Question

The coefficients of permeability of two aquifers - 1 and 2, are 60 m/day and 40 m/day, respectively. Their saturated thicknesses are 30 m and 15 m, respectively. Assuming steady state Darcian flow, the transmissivity of aquifer 1 is ____ times that of aquifer 2. (In integer)

Answer 1

Correct Answer: 3

To solve the problem, we need to determine the transmissivity of each aquifer and then compare them. Transmissivity (\(T\)) is calculated as the product of the coefficient of permeability (\(K\)) and the saturated thickness (\(d\)) of the aquifer. Thus, the formula is:

\(T = K \times d\)

Calculate the transmissivity for Aquifer 1:

\(T_1 = 60 \, \text{m/day} \times 30 \, \text{m} = 1800 \, \text{m}^2/\text{day}\)

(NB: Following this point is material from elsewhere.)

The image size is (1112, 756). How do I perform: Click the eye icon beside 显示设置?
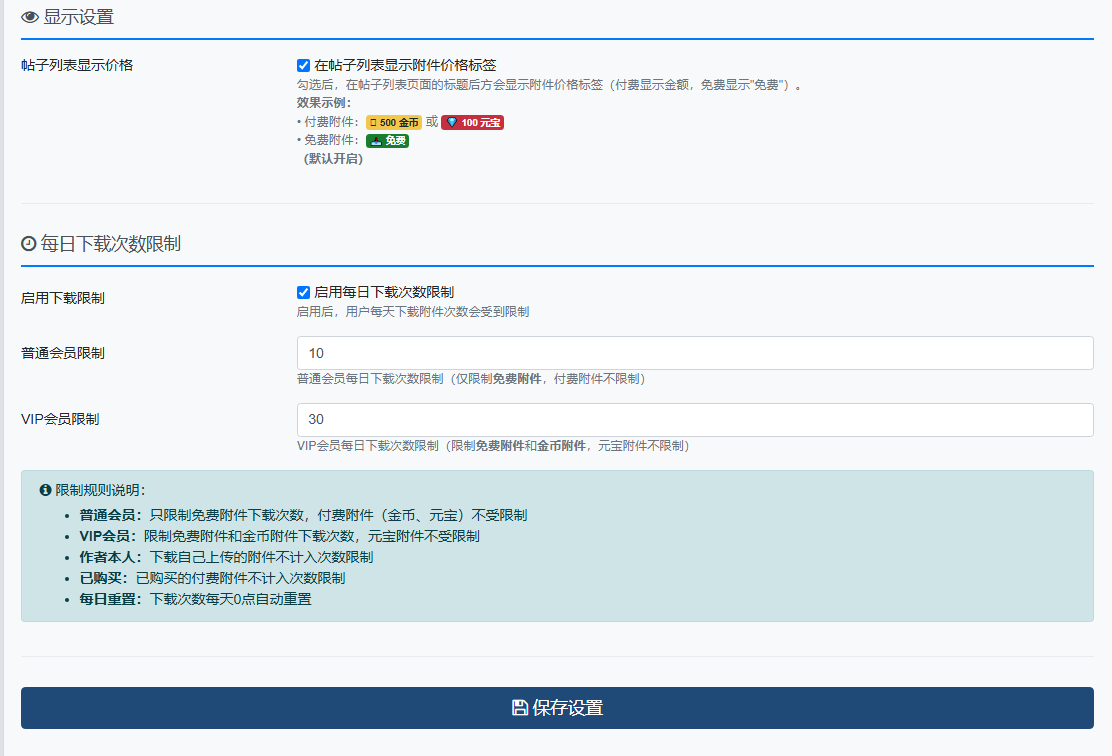pyautogui.click(x=30, y=17)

Next, calculate the transmissivity for Aquifer 2:

\(T_2 = 40 \, \text{m/day} \times 15 \, \text{m} = 600 \, \text{m}^2/\text{day}\)

Now, determine how many times larger the transmissivity of aquifer 1 is compared to aquifer 2 by dividing \(T_1\) by \(T_2\):

\(\frac{T_1}{T_2} = \frac{1800}{600} = 3\)

The result is 3, which indicates that the transmissivity of aquifer 1 is 3 times that of aquifer 2.